La piedad según Bellocchio
El cine de Marco Bellocchio siempre dialoga con la realidad. Con la realidad de su país que, a veces, es también una realidad universal y entonces nos compromete de una forma más directa. Es lo que pasa en Bella addormentata, que toma el caso real de Eluana Englaro, una mujer que estuvo 17 años en estado vegetativo, convirtiéndose en uno de los casos de eutanasia más emblemáticos. Claro está, el contexto en el que se dio, en un país de una fuerte raíz católica, motivó la enorme polémica que dividió a la sociedad italiana y, también, a parte del mundo que se involucró en el debate. Bellocchio, entonces, toma este asunto pero no para recrearlo a manera de biopic-documental-drama realista, sino que ficcionaliza una serie de historias paralelas a ese hecho. En vez de quedarse con lo puntual, y menos relevante (se sabe que aquello que es contado como real en el cine admite pocas discrepancias por el rol totalizador que ejerce la imagen), y hace la operación más compleja e interesante: ofrecer una mirada que indague en cuáles son las consecuencias de un episodio particular dentro de una sociedad.
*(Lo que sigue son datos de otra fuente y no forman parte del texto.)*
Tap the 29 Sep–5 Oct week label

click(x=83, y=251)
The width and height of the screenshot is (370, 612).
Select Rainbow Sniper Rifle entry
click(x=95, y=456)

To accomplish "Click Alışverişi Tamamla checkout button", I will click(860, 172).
Es precisamente esa operación lo que se agradece en el film de Bellocchio, mucho más que los resultados dispares de una película tan apasionante como pragmática en sus resoluciones.
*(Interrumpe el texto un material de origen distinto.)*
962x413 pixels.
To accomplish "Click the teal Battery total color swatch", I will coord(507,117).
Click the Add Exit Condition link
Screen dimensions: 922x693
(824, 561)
Digo que lo más interesante de Bella addormentata es el procedimiento al que recurre el director, porque siendo Bellocchio un tipo consagrado, una voz con peso dentro del cine mundial, alguien relacionado fuertemente con ideas de izquierda y con un cine dueño de un discurso tan poderoso y auténtico, que se haya tomado el trabajo de evitar el panfleto antireligioso y pro-eutanasia es para mi modo de ver un logro. Y repito, mi modo de ver, porque soy también un ateo que opina que cada uno es dueño de su vida y que algunas instancias cercanas a la muerte son indignas para el ser, deshumanizadas y violentas. Sin embargo la película, en muchos pasajes, pone en duda nuestros conceptos, nos lleva a repensar las cosas, alejándonos de la comodidad y el confort de nuestras propias ideas. Es ahí donde se pone de manifiesto un asunto que ronda el film: la piedad. Bellocchio, quien a sus más de 70 ya no debería tener motivos para sopesar su discurso, entiende que es buen momento para reflexionar con el otro. Y en ese proceso están sus personajes, que encuentran en el final de cada una de las historias que se entrelazan de modo coral algo similar a la piedad.
La crítica internacional, por el contrario, ha sentido que Bella addormentata es una película tibia para los parámetros del director. Y tal vez lo sea. De hecho lo es. El asunto es llegar a comprender que no siempre la tibieza es un defecto, más en un artista que debe movilizarse lejos de los sermones. Y Bella addormentata, que lo podría haber sido, no lo es ni por asomo. Tampoco es una película que busque deliberadamente quedar bien con todos los puntos de vista. Es un film multifocal, que descentra a cada rato para permitirnos tener una mirada abarcativa y que pocas veces nos señala qué es lo correcto o lo incorrecto. Nos pone en el incómodo lugar de decidir por nosotros mismos y lo hace -lo que la hace mejor- por medio de las herramientas del cine, incluso con las herramientas y los modos habituales de Bellocchio, quien no ha perdido un gramo de potencia en sus imágenes, incluyendo ese particular sauna donde los diputados en bolas descansan del agobio y las presiones (una de las ideas más felices y que parece sacada de una película de Nanni Moretti).
Tal vez si hay que buscarle problemas a la película de Bellocchio, vengan por el lado de la escritura. Así como las imágenes del film son potentes, algunos diálogos y situaciones resultan excesivamente simplistas para un director como él. Ejemplo máximo, la subtrama de ese legislador que tiene que votar de manera programática en la legislatura pero contra sus propios intereses. Este hombre, perteneciente al “berlusconismo”, se hace preguntas bastante poco inverosímiles para un político de carrera como se lo ve, es como si Bellocchio estuviera simplificando lo político a un nivel de ingenuidad suprema, de bajada de línea torpe, con el fin de sostener su tesis. Lo mismo ocurre con cierta resolución en torno al amor y cómo modifica nuestra percepción de las cosas. Es en esos momentos donde sí se ve a un director menos virulento y más complaciente. Pero en definitiva que el discurso oral nunca termine contaminando al visual, deja en claro que el director tiene el control del relato y que tal vez se trate de ligeras concesiones hacia un espectador menos intelectual y más sensibilizado por el tema que aborda la película. Y es ahí donde está el valor del film: al que busque respuestas, le ofrecerá más preguntas. Pocos buscan eso en el cine de hoy en día. Bellocchio, con un film bastante menor, lo hace básicamente porque intenta ponerse en el lugar del otro. Y se agradece.